Dataset entries START

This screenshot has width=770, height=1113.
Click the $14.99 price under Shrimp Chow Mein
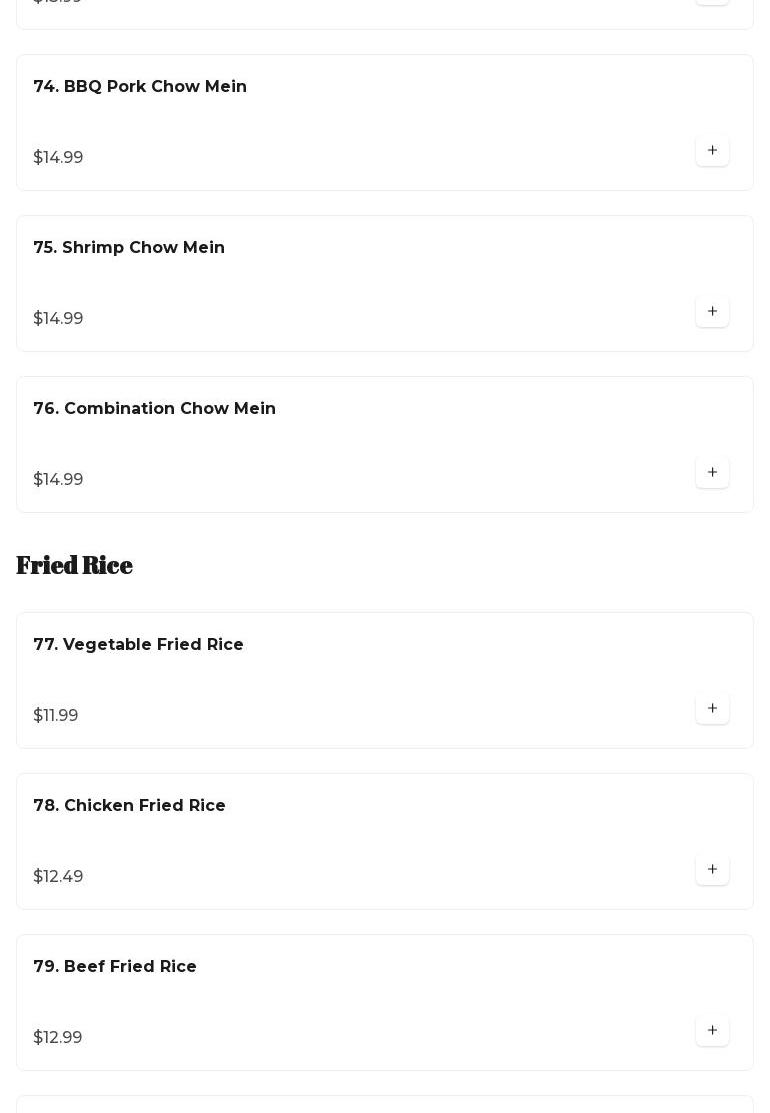(x=58, y=318)
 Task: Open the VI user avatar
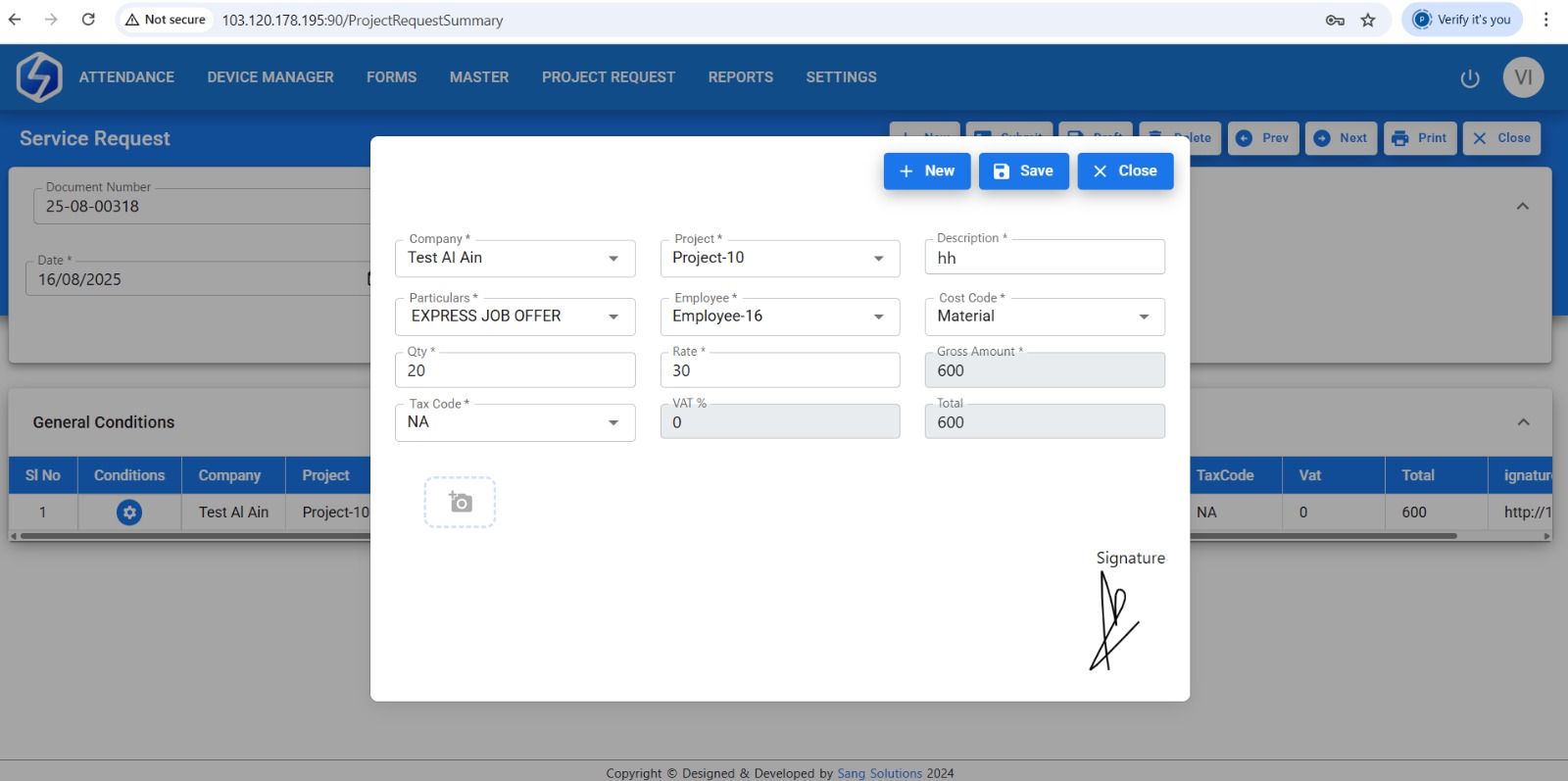1523,77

Dataset entries END

▸ **Exercise goal**:
Although the records contain pictures, the copy should consist of their text alone, reproduced exactly.

▸ **Answer for the task**:
This screenshot has width=770, height=1113.
Click the $14.99 price under Shrimp Chow Mein
(x=58, y=318)
 Task: Open the VI user avatar
1523,77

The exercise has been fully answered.